Wednesday, July 9, 2008

Software Testing Glossary(with A&B)

  • Acceptance criteria: The expected results or performance characteristics that define whether the test case passed or failed.
  • Acceptance Testing / User Acceptance: Testing An acceptance test is a test that a user/sponsor and manufacturer/producer jointly perform on a finished, engineered product/system through black-box testing (i.e., the user or tester need not know anything about the internal workings of the system). It is often referred to as a(n) functional test, beta test, QA test, application test, confidence test, final test, or end user test .
  • Accessibility Testing: Verifying a product is accessible to the people having disabilities (deaf, blind, mentally disabled etc.).
  • Ad-hoc Testing: Testing carried out using no recognised test case design technique. It is also known as Exploratory Testing .
  • Agile Testing: Testing practice for projects using agile methodologies, treating development as the customer of testing and emphasizing a test-first design paradigm .
  • Alpha Testing: In software development, testing is usually required before release to the general public. This phase of development is known as the alpha phase. Testing during this phase is known as alpha testing. In the first phase of alpha testing, developers test the software using white box techniques. Additional inspection is then performed using black box or grey box techniques.

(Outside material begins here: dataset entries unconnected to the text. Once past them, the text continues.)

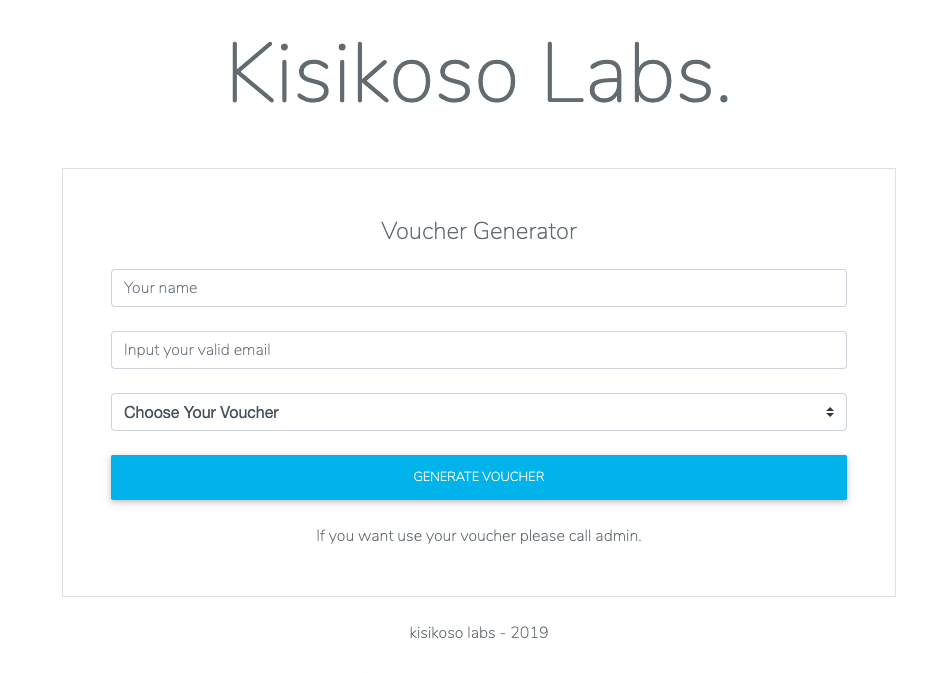Click the kisikoso labs - 2019 footer
949x673 pixels.
(x=479, y=632)
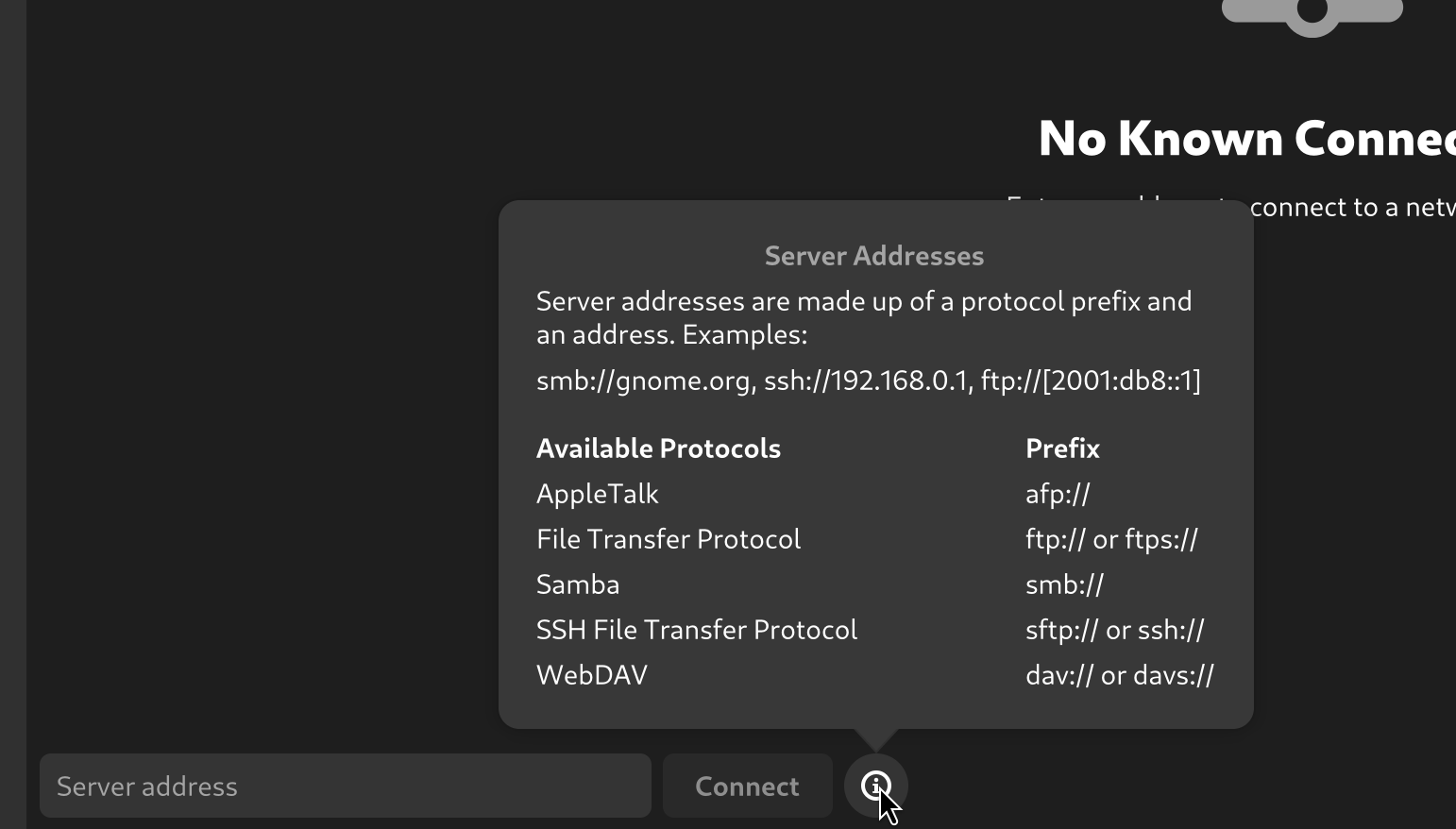Click the Connect button
Viewport: 1456px width, 829px height.
pos(747,786)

  • Arc Testing / Branch Testing: A test case design technique for a component in which test cases are designed to execute branch outcomes. A test method satisfying coverage criteria that require that for each decision point, each possible branch be executed at least once.
  • AUT: Application Under Test
  • Authorization Testing: Involves testing the systems responsible for the initiation and maintenance of user sessions. This will require testing the Input validation of login fields ,Cookie security,and Lockout testing .This is performed to discover whether the login system can be forced into permitting unauthorised access. The testing will also reveal whether the system is susceptible to denial of service attacks using the same techniques.
  • Back-to-back testing: Testing in which two or more variants of a component or system are executed with the same inputs, the outputs compared, and analyzed in cases of discrepancies
  • Basis Path Testing: A white box test case design technique that uses the algorithmic flow of the program to design tests .
  • Benchmark Testing: Tests that use representative sets of programs and data designed to evaluate the performance of computer hardware and software in a given configuration .
  • Beta Testing / Field Testing: Once the alpha phase is complete, development enters the beta phase. Versions of the software, known as beta-versions, are released to a limited audience outside of the company to ensure that the product has few faults or bugs. Beta testing, is generally constrained to black box techniques although a core of test engineers are likely to continue with white box testing in parallel to the beta tests.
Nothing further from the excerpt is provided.